- Problem description
An exact reproduction of the records is required. Images must be left out.

╭─ Provided material

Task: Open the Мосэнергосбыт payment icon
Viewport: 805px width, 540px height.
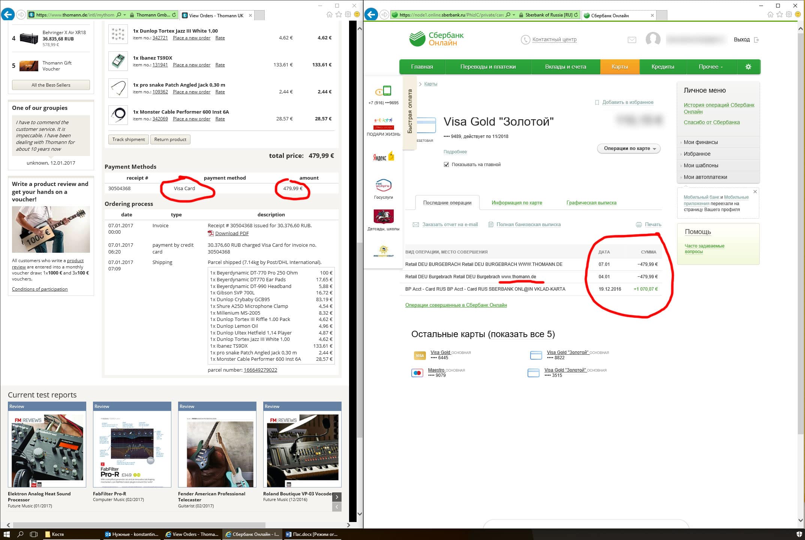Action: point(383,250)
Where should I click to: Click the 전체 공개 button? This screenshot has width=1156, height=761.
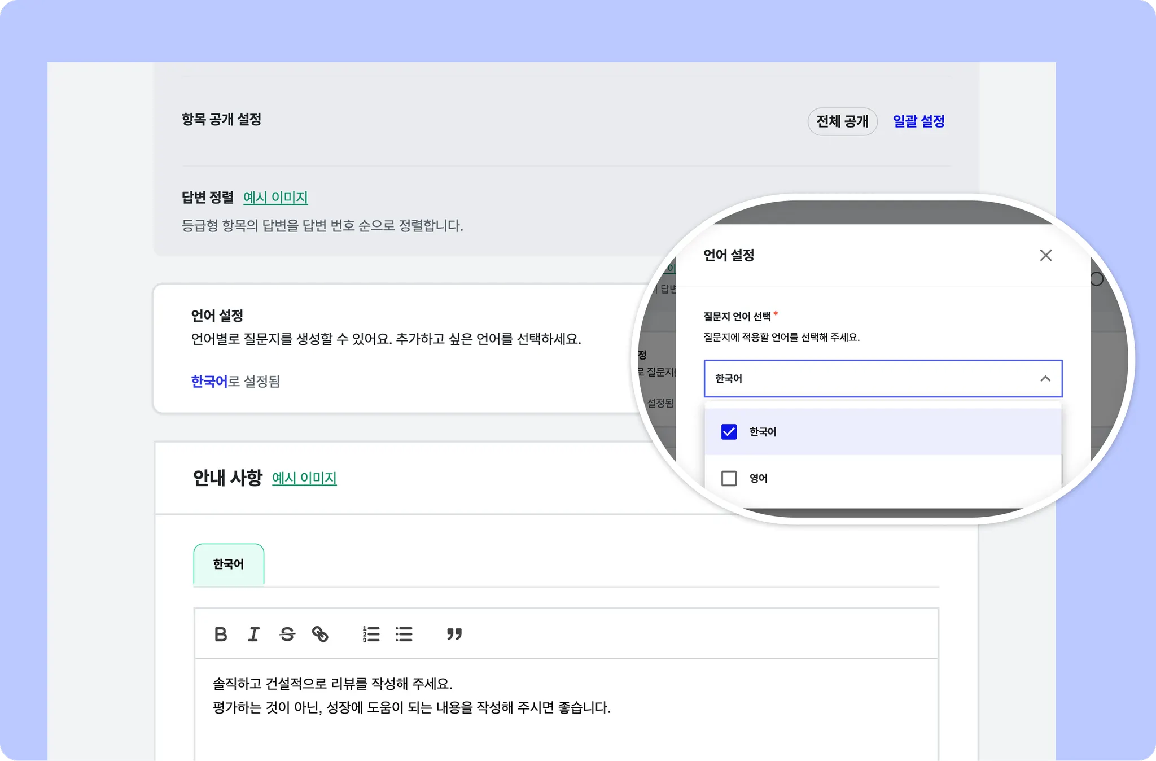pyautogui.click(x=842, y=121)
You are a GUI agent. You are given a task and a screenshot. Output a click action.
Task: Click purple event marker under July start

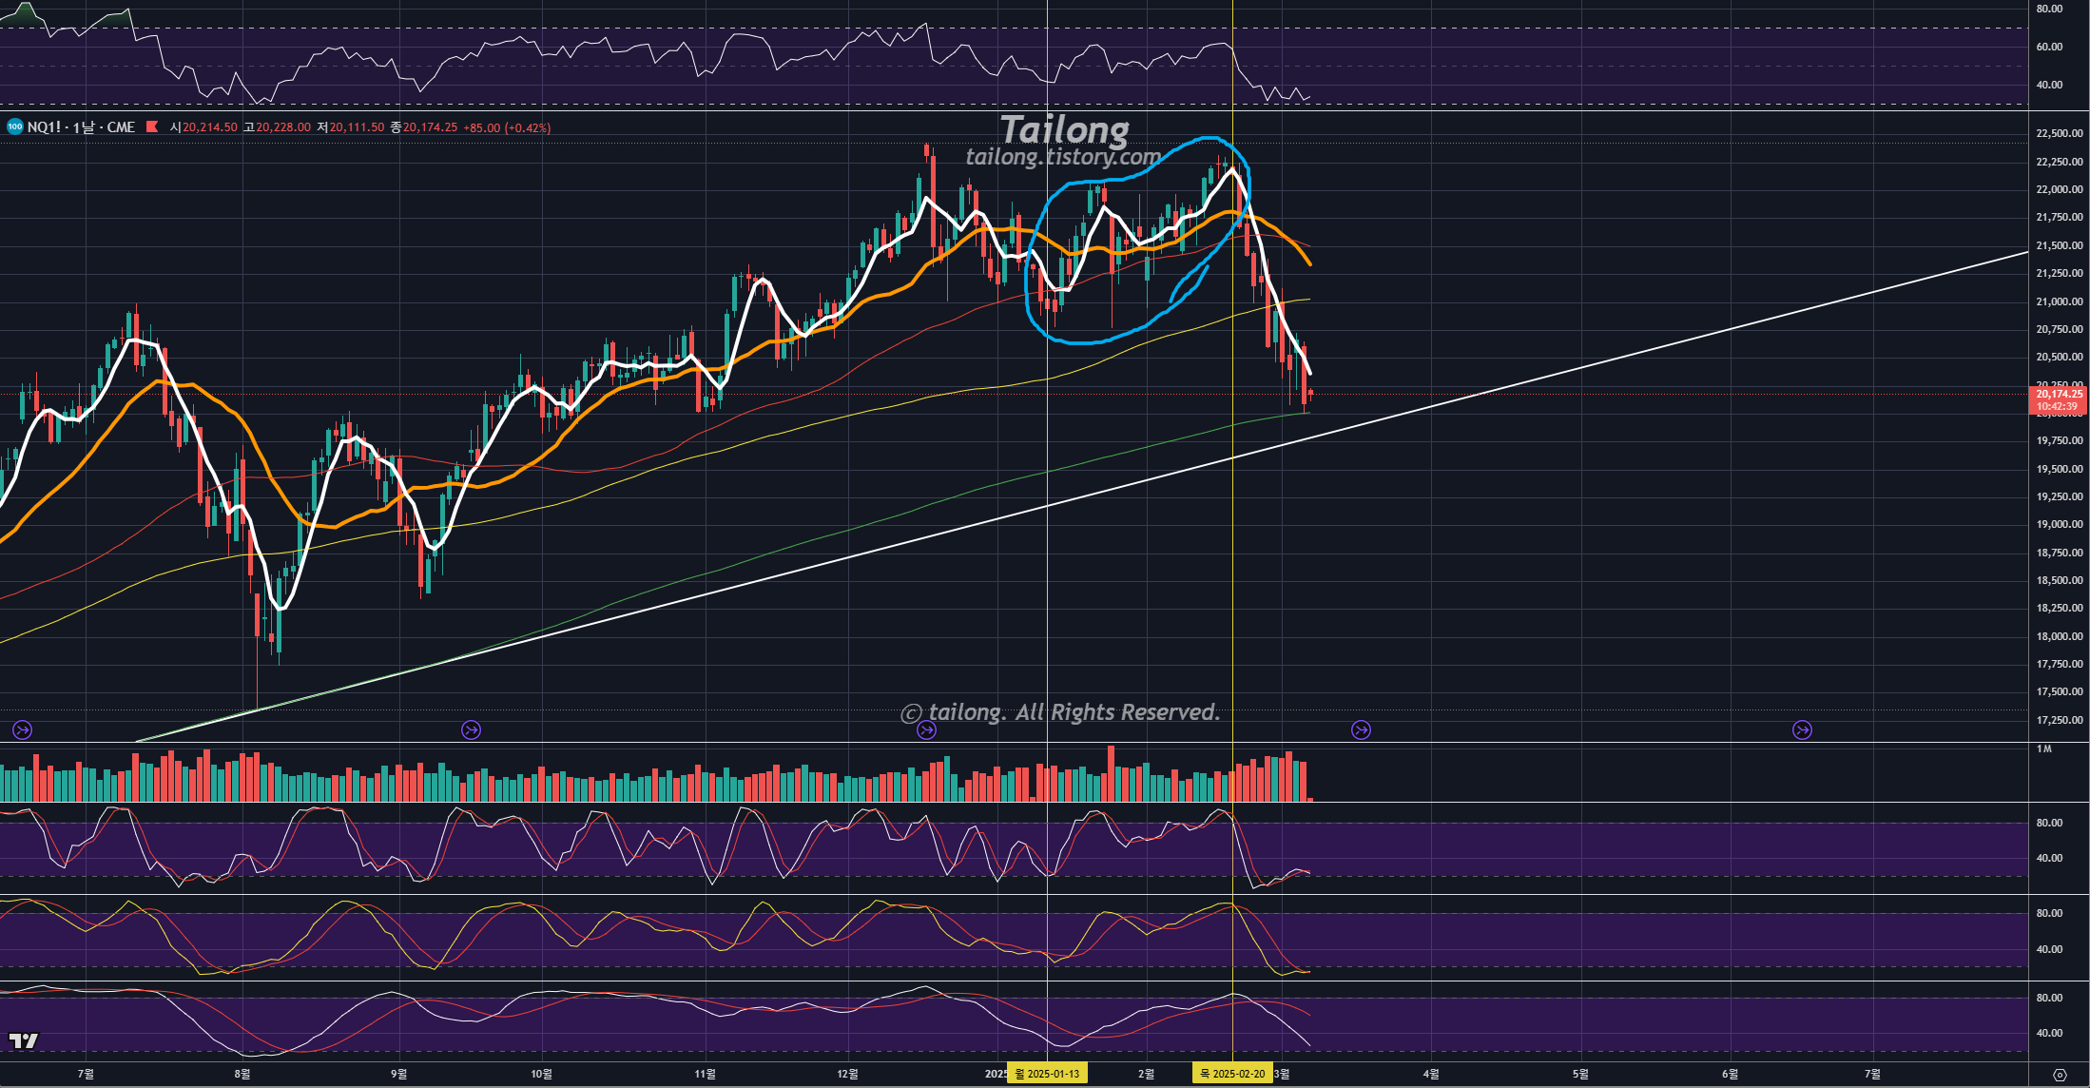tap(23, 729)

╰─

- Solution for this problem
Task: Open the Мосэнергосбыт payment icon
Viewport: 805px width, 540px height.
Action: point(383,250)
Where should I click to: Click the 전체 공개 button? This screenshot has width=1156, height=761.
pyautogui.click(x=842, y=121)
You are a GUI agent. You are given a task and a screenshot. Output a click action.
Task: Click purple event marker under July start

tap(23, 729)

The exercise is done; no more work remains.